#### PROVIDED MATERIAL:
▬▬▬▬▬▬▬▬▬▬
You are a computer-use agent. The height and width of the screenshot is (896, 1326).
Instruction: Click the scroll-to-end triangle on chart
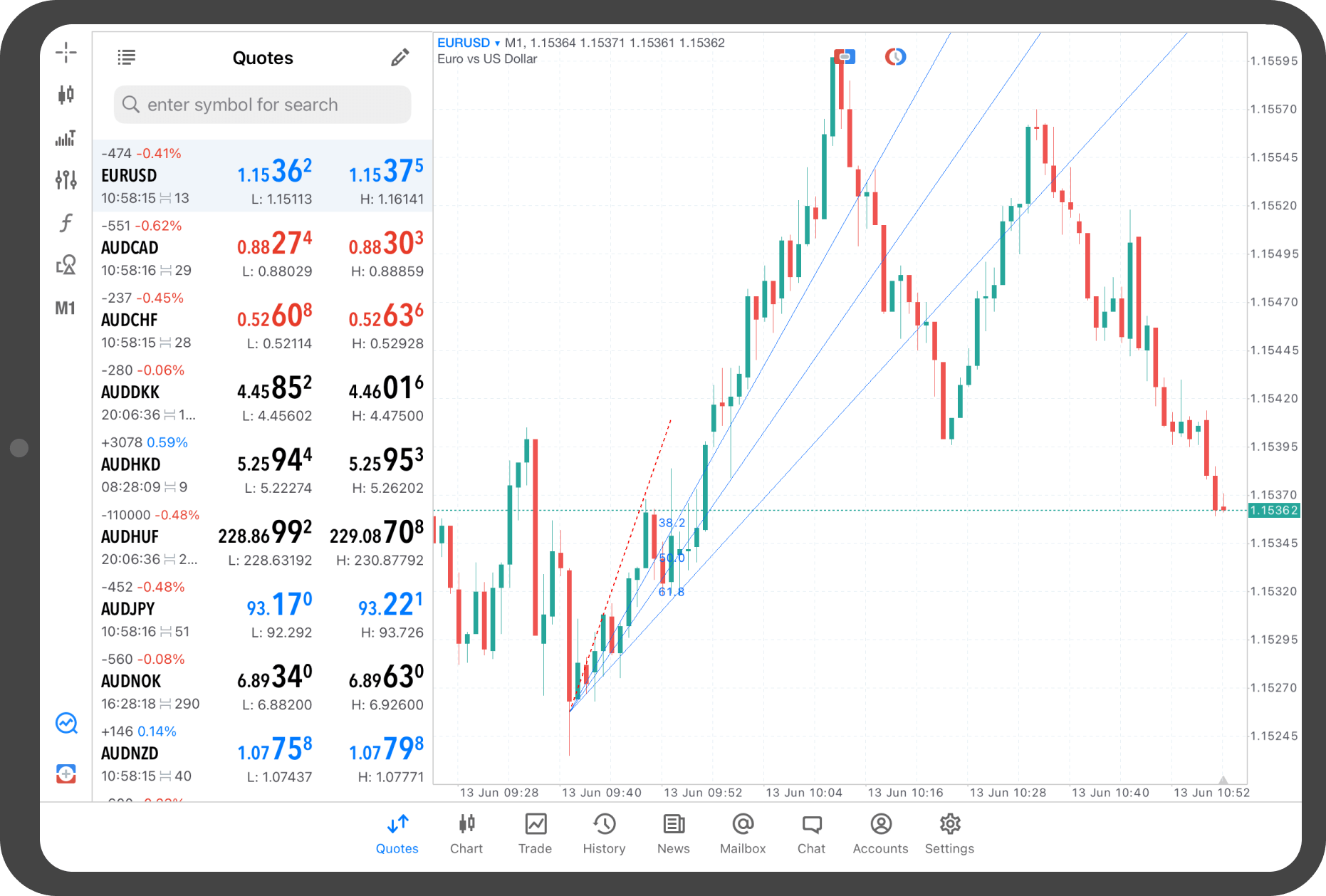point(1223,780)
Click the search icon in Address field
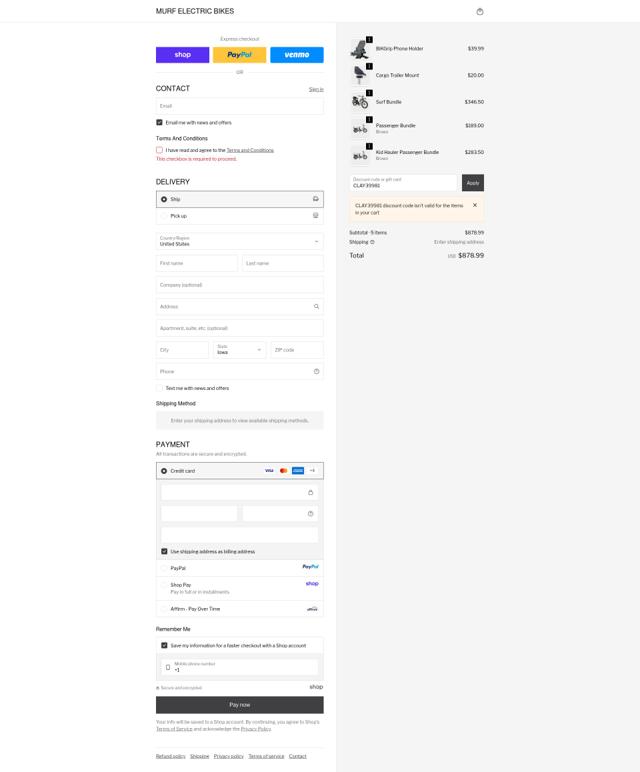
▬▬▬▬▬▬▬▬▬▬
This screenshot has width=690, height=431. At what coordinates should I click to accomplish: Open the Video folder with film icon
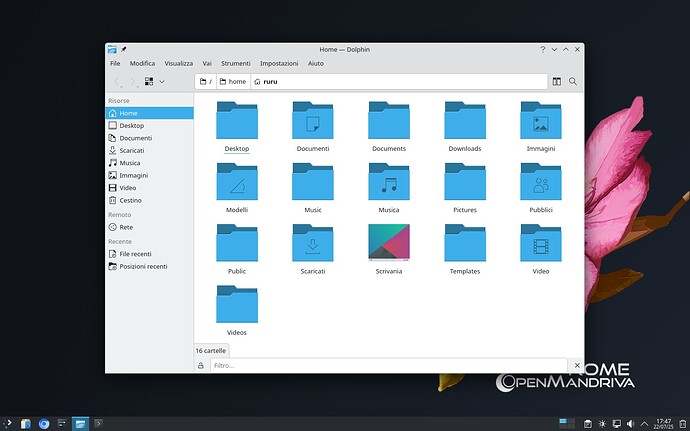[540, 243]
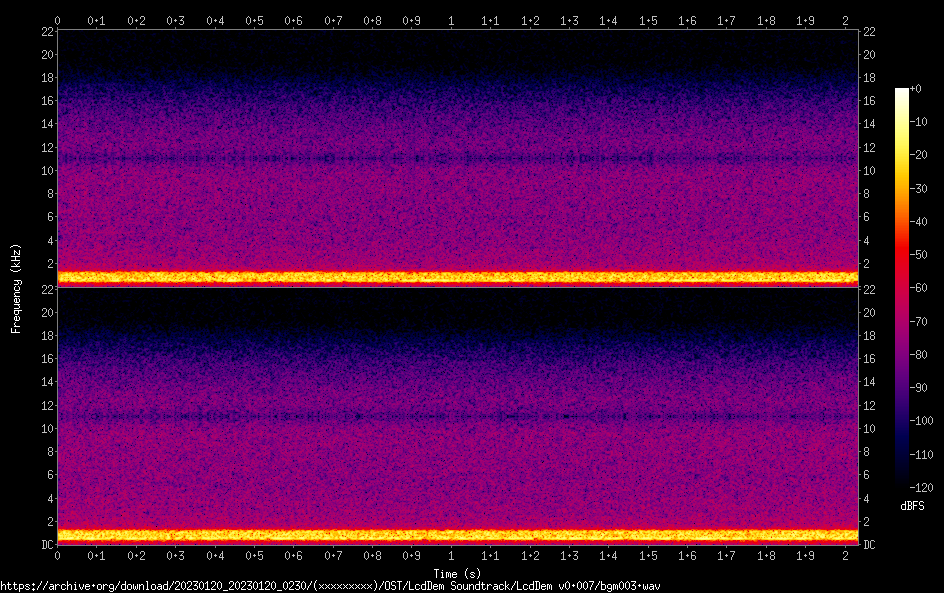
▬▬▬▬▬▬▬▬▬▬
#### EXERCISE DESCRIPTION:
Repeat, without pictures, exactly the lines of the data above from the one containing "You are a computer-use" through the one containing "Click the search icon in Address field", including both and adding nothing.

#### YOUR RESPONSE:
You are a computer-use agent. The height and width of the screenshot is (896, 1326).
Instruction: Click the scroll-to-end triangle on chart
point(1223,780)
Click the search icon in Address field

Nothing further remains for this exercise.